:: Gestellte Aufgabe A ::
Nenne alle geografischen Namen, die im Seitenauszug vorkommen.

:: Seitenauszug ::
▬▬▬▬▬▬▬▬▬▬

Mobilfunkfrequenzen: Datenautobahn in die Provinz

Heute beginnt die Auktion für Mobilfunkfrequenzen, mit denen ländliche Regionen Zugang zum schnellen Internet bekommen sollen. Derzeit besitzen nur rund 64 Prozent aller deutschen Haushalte einen schnellen Internetzugang über das Festnetz.

Thomas Jansen hat es geschafft. Seit Ende vergangenen Jahres hat er endlich einen schnellen Anschluss an die vernetzte Welt. „Das ist genial“, sagt der Stadtplaner. Die Telekom hat die ersehnte Internetleitung nach Blumenthal gelegt. Nun können die 762 Einwohner des Dorfes südwestlich von Wittstock im Internet surfen, ohne am langsamen Aufbau der Seiten zu verzweifeln. Und Stadtplaner Jansen muss seine Pläne nicht mehr mit dem Auto zu seinen Kunden fahren, er kann sie elektronisch schicken. Andere Dörfer in Brandenburg haben es nicht so gut getroffen.

▬▬▬▬▬▬▬▬▬▬

:: Gestellte Aufgabe B ::
Stelle alles in der Auflistung von der Zeile mit „You are a computer-use agent.“ bis zum Ende der Auflistung als JSON-Liste von Zeichenketten dar, eine pro Zeile und ohne Leerzeilen. Die Bilder lässt du dabei weg.

▬▬▬▬▬▬▬▬▬▬

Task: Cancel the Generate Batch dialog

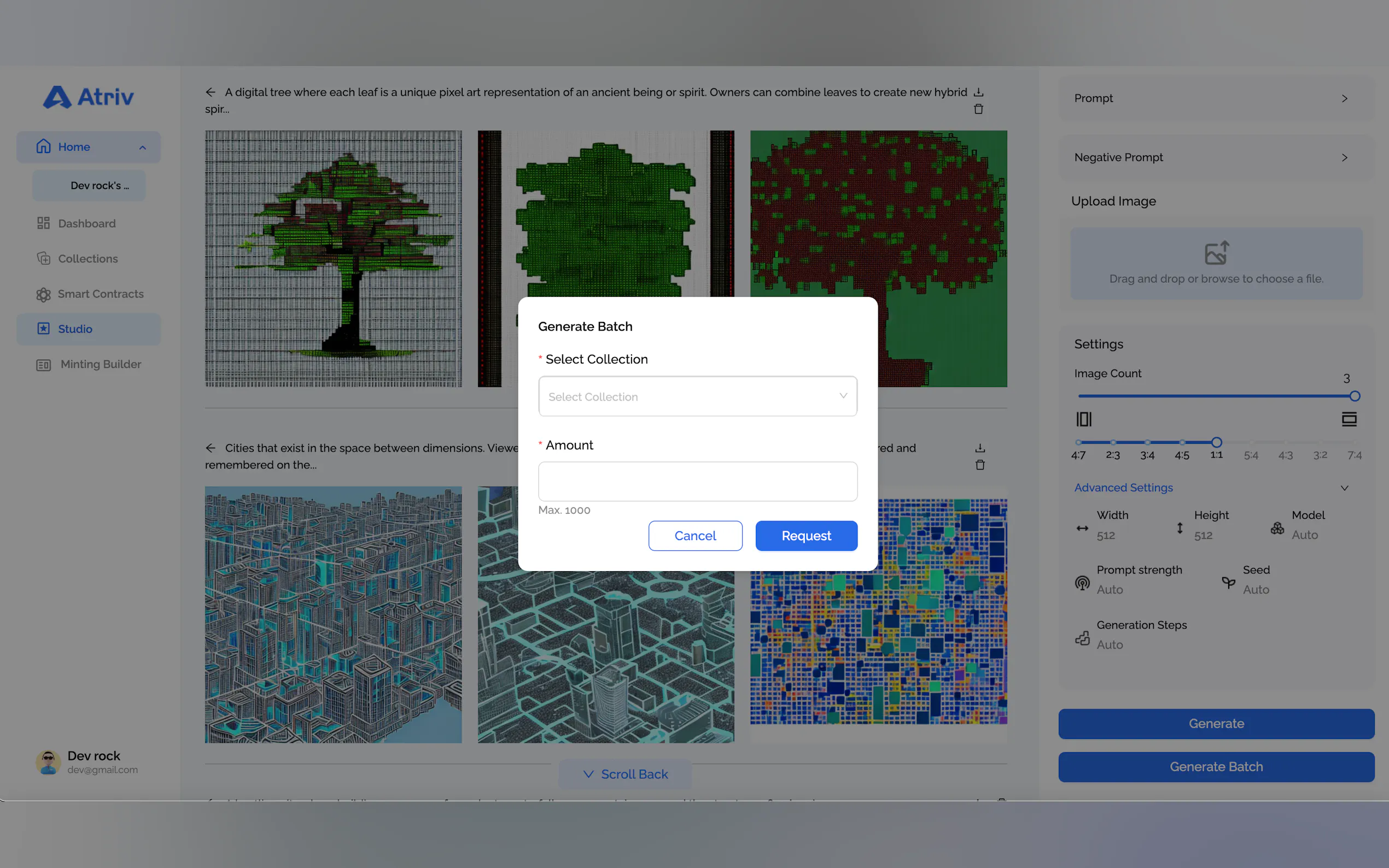Action: point(695,536)
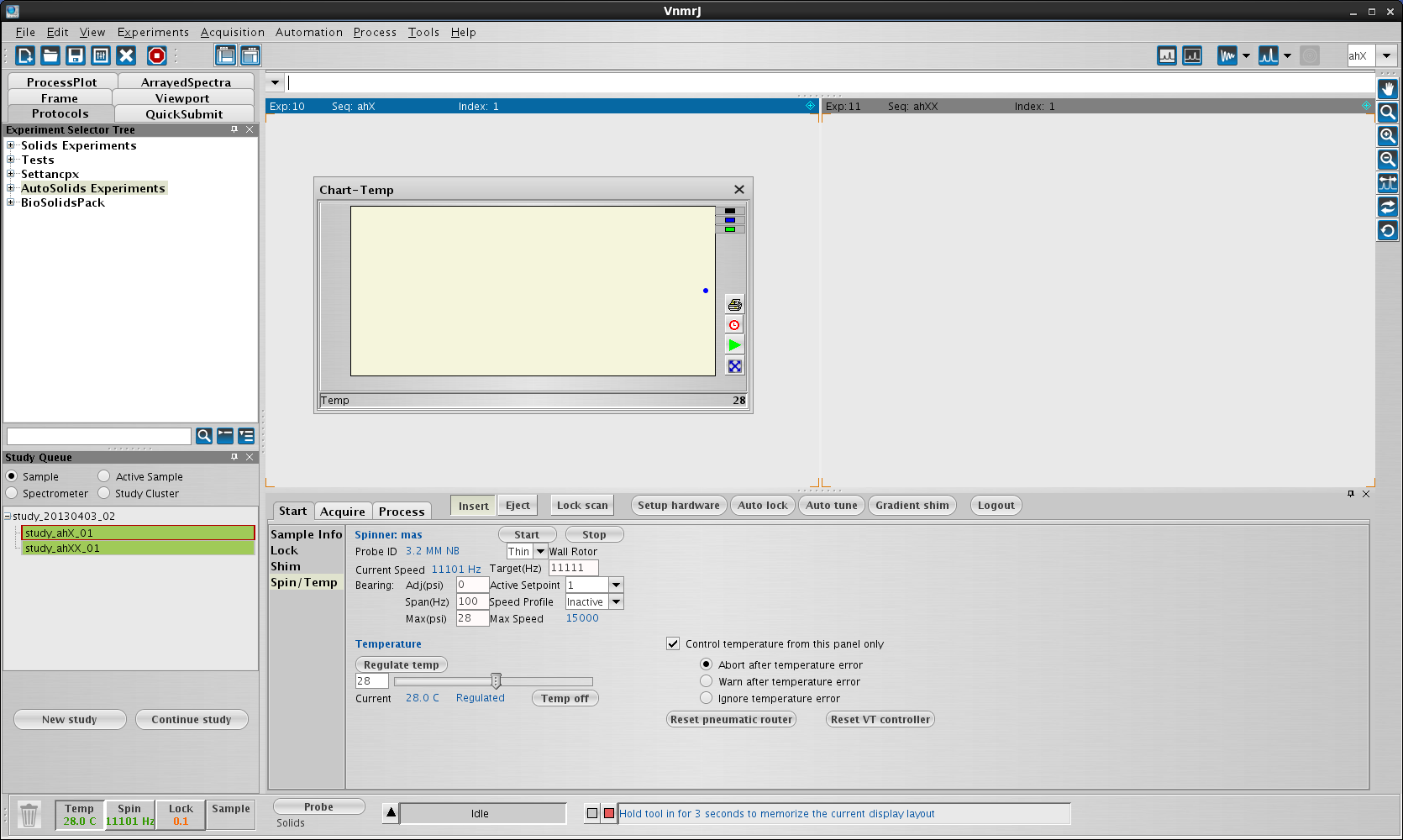Select the Active Sample radio button
Viewport: 1403px width, 840px height.
104,476
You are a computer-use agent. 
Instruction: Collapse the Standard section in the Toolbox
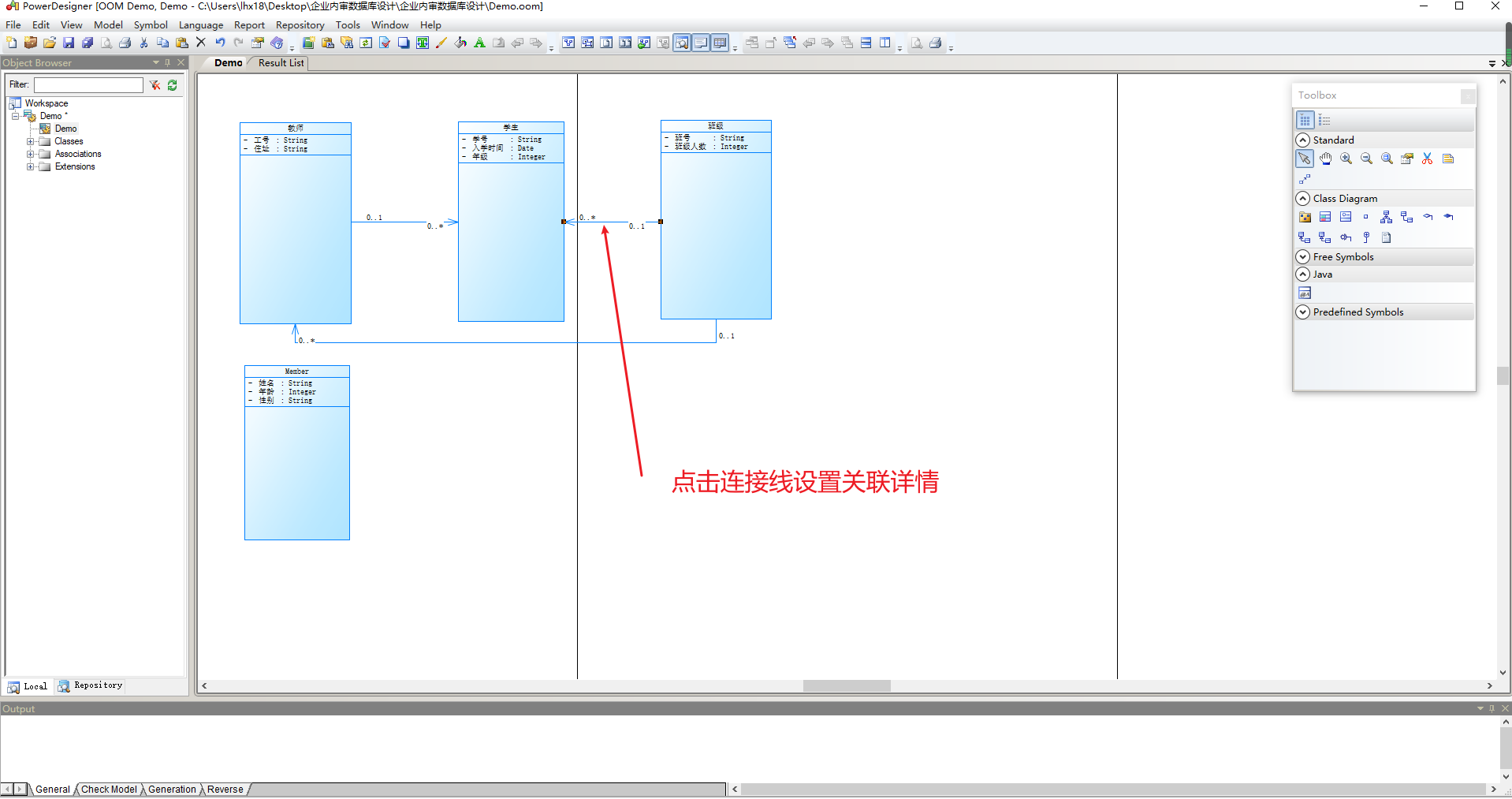pos(1302,140)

▬▬▬▬▬▬▬▬▬▬

:: Schriftliche Antwort A ::
Blumenthal, Wittstock, Brandenburg

:: Schriftliche Antwort B ::
[
  "You are a computer-use agent. ",
  "Instruction: Collapse the Standard section in the Toolbox",
  "pos(1302,140)"
]